In Delhi’s Urdu-medium schools, learning, shadowed by neglect Premium
The Hindu
Explore the challenges faced by MCD-run Urdu-medium primary schools in Delhi, highlighting neglect and declining student enrolment.
On a fog-laden Delhi morning, the staff of a Municipal Corporation of Delhi (MCD) school begins lining up students for assembly. The primary school is tucked into the by-lanes of Old Delhi, the Capital’s walled city. With more than 100 children, the open space is so small that when they’re asked to stretch their arms out, they get in each other’s way. Run out of a haveli abandoned during Partition, this Urdu-medium school is attended by children who live in the congested lanes around.

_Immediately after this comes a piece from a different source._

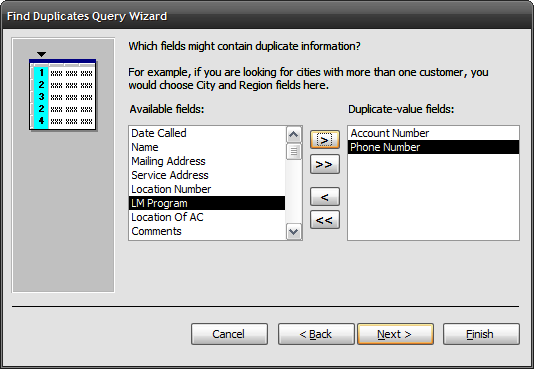Screen dimensions: 534x369
Task: Select the Name field in the list
Action: tap(207, 147)
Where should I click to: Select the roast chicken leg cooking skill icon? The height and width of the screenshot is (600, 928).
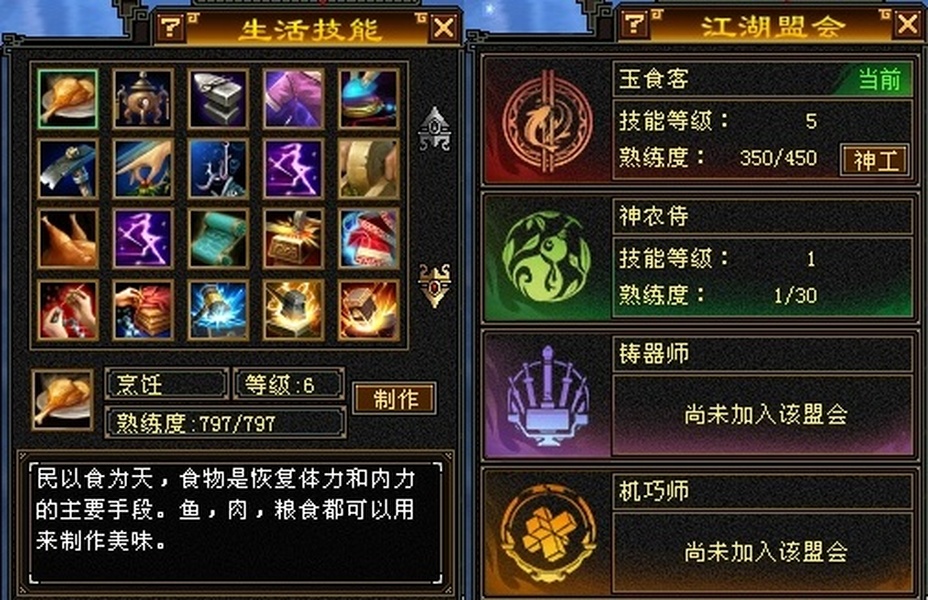(67, 99)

This school, like many others, was started in the 1960s.
Soon after assembly, conducted in Hindi, students from nursery to class 2 are ushered into a classroom. Three empty classrooms remain locked. Children from classes 3 to 5 take their places on benches in three rows in the arched hallway outside the classroom, facing a blackboard. Some run around. Others chat, distracted by the noise spilling out from the classroom next door. The school has an enrolment of 120 students, 90 boys and 30 girls.
Armaan (name changed to protect privacy), hired as a teacher for children with special needs (CWSN), is conducting classes for the whole school through the day. The only other teacher is out on administrative work. There are only two CWSN students in the school, but Armaan moves between the hallway and the classroom, assigning work to different groups. He chooses a chapter on ‘family’.
“On days like this, or on days when attendance is good, I choose a lesson everyone can follow,” he says. “The senior students have studied it before, but they revise.” After assigning the lesson on the board, he steps into the classroom to help younger students form letters in their books. He comes back to the hallway and calls out roll numbers, to mark attendance.
Scenes like this play out daily across MCD-run Urdu-medium primary schools, which serve as the first point of formal education for children in several densely populated neighbourhoods of Old Delhi, Shahdara, and parts of Central Delhi. Of the 1,185 primary schools run by the civic body across the Capital, 40 have Urdu as their medium of instruction, meaning Science, Maths, and Social Studies, are taught in the language.
Together, MCD schools cater to over 6.4 lakh children, ages 3 to 11, as per MCD data. Out of these, more than 15,000 children, along with 275 children with special needs, are enrolled in Urdu-medium primary schools. These schools follow National Council of Educational Research and Training (NCERT) framework, and are neither Madrasas nor minority schools.